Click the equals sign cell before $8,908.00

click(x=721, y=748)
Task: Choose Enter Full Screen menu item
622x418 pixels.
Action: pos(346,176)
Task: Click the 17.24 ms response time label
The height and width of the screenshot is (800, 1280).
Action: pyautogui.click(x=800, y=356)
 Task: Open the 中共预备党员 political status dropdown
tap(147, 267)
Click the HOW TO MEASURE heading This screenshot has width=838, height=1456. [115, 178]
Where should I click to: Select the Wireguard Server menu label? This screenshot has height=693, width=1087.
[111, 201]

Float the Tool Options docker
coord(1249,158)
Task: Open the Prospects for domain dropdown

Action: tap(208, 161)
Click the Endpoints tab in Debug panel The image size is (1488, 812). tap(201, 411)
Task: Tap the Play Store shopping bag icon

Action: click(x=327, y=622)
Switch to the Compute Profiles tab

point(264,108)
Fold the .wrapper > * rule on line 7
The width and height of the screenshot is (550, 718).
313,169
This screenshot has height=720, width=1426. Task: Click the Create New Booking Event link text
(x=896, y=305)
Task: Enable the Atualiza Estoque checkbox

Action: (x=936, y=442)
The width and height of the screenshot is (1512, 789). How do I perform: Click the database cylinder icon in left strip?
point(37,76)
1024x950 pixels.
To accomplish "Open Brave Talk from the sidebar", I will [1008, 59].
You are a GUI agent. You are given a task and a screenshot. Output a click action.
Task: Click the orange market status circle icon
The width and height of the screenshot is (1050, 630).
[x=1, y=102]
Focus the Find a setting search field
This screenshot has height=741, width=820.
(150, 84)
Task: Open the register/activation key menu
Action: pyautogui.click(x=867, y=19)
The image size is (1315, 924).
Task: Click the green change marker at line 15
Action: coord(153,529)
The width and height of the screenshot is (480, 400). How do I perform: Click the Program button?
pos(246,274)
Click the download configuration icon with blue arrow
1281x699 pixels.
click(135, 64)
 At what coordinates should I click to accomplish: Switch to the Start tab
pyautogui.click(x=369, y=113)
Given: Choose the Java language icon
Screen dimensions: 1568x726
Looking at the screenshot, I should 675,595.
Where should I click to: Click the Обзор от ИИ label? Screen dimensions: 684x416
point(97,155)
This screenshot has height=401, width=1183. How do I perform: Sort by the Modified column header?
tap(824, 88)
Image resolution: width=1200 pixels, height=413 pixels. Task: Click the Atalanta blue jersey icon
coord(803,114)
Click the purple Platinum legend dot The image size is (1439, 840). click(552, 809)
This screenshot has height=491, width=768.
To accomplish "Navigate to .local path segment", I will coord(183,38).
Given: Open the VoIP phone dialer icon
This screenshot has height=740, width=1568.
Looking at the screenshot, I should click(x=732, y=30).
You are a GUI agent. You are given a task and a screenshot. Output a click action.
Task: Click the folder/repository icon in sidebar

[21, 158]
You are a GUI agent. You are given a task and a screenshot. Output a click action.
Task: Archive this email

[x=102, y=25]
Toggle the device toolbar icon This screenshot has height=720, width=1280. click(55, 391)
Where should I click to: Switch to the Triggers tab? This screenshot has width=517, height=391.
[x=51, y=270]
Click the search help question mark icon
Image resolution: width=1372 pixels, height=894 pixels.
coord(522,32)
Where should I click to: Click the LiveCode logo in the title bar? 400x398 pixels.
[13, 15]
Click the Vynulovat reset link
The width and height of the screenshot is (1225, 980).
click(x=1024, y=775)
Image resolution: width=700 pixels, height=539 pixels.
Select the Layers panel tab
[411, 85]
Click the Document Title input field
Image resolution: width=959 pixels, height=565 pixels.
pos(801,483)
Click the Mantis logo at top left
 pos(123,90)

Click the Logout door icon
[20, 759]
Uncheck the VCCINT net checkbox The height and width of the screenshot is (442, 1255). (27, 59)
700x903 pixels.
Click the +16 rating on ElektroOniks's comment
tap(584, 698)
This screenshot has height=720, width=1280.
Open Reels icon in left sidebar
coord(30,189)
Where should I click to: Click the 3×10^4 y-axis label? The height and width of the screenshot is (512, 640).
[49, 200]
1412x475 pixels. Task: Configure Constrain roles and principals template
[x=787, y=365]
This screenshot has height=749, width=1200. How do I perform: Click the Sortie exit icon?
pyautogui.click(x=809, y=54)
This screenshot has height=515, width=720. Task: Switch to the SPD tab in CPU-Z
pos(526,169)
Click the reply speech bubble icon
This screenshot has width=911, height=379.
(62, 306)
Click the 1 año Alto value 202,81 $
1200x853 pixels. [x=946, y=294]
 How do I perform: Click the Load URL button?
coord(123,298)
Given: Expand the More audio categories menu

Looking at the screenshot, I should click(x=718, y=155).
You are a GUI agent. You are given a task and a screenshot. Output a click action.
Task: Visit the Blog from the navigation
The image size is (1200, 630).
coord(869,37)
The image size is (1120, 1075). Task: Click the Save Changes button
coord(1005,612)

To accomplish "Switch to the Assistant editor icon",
========
__Work required__:
Copy each of the records above so that nothing differs from the original.

__Task result__:
Click the equals sign cell before $8,908.00

click(x=721, y=748)
Task: Choose Enter Full Screen menu item
622x418 pixels.
Action: pos(346,176)
Task: Click the 17.24 ms response time label
The height and width of the screenshot is (800, 1280).
Action: pyautogui.click(x=800, y=356)
 Task: Open the 中共预备党员 political status dropdown
tap(147, 267)
Click the HOW TO MEASURE heading This screenshot has width=838, height=1456. [115, 178]
Where should I click to: Select the Wireguard Server menu label? This screenshot has height=693, width=1087.
[111, 201]

Float the Tool Options docker
coord(1249,158)
Task: Open the Prospects for domain dropdown

Action: tap(208, 161)
Click the Endpoints tab in Debug panel The image size is (1488, 812). tap(201, 411)
Task: Tap the Play Store shopping bag icon

Action: click(x=327, y=622)
Switch to the Compute Profiles tab

point(264,108)
Fold the .wrapper > * rule on line 7
The width and height of the screenshot is (550, 718).
313,169
This screenshot has height=720, width=1426. Task: Click the Create New Booking Event link text
(x=896, y=305)
Task: Enable the Atualiza Estoque checkbox

Action: (x=936, y=442)
The width and height of the screenshot is (1512, 789). How do I perform: Click the database cylinder icon in left strip?
point(37,76)
1024x950 pixels.
To accomplish "Open Brave Talk from the sidebar", I will [1008, 59].
You are a GUI agent. You are given a task and a screenshot. Output a click action.
Task: Click the orange market status circle icon
The width and height of the screenshot is (1050, 630).
[x=1, y=102]
Focus the Find a setting search field
This screenshot has height=741, width=820.
(150, 84)
Task: Open the register/activation key menu
Action: pyautogui.click(x=867, y=19)
The image size is (1315, 924).
Task: Click the green change marker at line 15
Action: coord(153,529)
The width and height of the screenshot is (480, 400). How do I perform: Click the Program button?
pos(246,274)
Click the download configuration icon with blue arrow
1281x699 pixels.
click(135, 64)
 At what coordinates should I click to accomplish: Switch to the Start tab
pyautogui.click(x=369, y=113)
Given: Choose the Java language icon
Screen dimensions: 1568x726
Looking at the screenshot, I should 675,595.
Where should I click to: Click the Обзор от ИИ label? Screen dimensions: 684x416
point(97,155)
This screenshot has height=401, width=1183. How do I perform: Sort by the Modified column header?
tap(824, 88)
Image resolution: width=1200 pixels, height=413 pixels. Task: Click the Atalanta blue jersey icon
coord(803,114)
Click the purple Platinum legend dot The image size is (1439, 840). click(552, 809)
This screenshot has height=491, width=768.
To accomplish "Navigate to .local path segment", I will coord(183,38).
Given: Open the VoIP phone dialer icon
This screenshot has height=740, width=1568.
Looking at the screenshot, I should click(x=732, y=30).
You are a GUI agent. You are given a task and a screenshot. Output a click action.
Task: Click the folder/repository icon in sidebar

[21, 158]
You are a GUI agent. You are given a task and a screenshot. Output a click action.
Task: Archive this email

[x=102, y=25]
Toggle the device toolbar icon This screenshot has height=720, width=1280. click(55, 391)
Where should I click to: Switch to the Triggers tab? This screenshot has width=517, height=391.
[x=51, y=270]
Click the search help question mark icon
Image resolution: width=1372 pixels, height=894 pixels.
coord(522,32)
Where should I click to: Click the LiveCode logo in the title bar? 400x398 pixels.
[13, 15]
Click the Vynulovat reset link
The width and height of the screenshot is (1225, 980).
click(x=1024, y=775)
Image resolution: width=700 pixels, height=539 pixels.
Select the Layers panel tab
[411, 85]
Click the Document Title input field
Image resolution: width=959 pixels, height=565 pixels.
pos(801,483)
Click the Mantis logo at top left
 pos(123,90)

Click the Logout door icon
[20, 759]
Uncheck the VCCINT net checkbox The height and width of the screenshot is (442, 1255). (27, 59)
700x903 pixels.
Click the +16 rating on ElektroOniks's comment
tap(584, 698)
This screenshot has height=720, width=1280.
Open Reels icon in left sidebar
coord(30,189)
Where should I click to: Click the 3×10^4 y-axis label? The height and width of the screenshot is (512, 640).
[49, 200]
1412x475 pixels. Task: Configure Constrain roles and principals template
[x=787, y=365]
This screenshot has height=749, width=1200. How do I perform: Click the Sortie exit icon?
pyautogui.click(x=809, y=54)
This screenshot has height=515, width=720. Task: Switch to the SPD tab in CPU-Z
pos(526,169)
Click the reply speech bubble icon
This screenshot has width=911, height=379.
(62, 306)
Click the 1 año Alto value 202,81 $
1200x853 pixels. [x=946, y=294]
 How do I perform: Click the Load URL button?
coord(123,298)
Given: Expand the More audio categories menu

Looking at the screenshot, I should click(x=718, y=155).
You are a GUI agent. You are given a task and a screenshot. Output a click action.
Task: Visit the Blog from the navigation
The image size is (1200, 630).
coord(869,37)
The image size is (1120, 1075). Task: Click the Save Changes button
coord(1005,612)

To accomplish "Switch to the Assistant editor icon",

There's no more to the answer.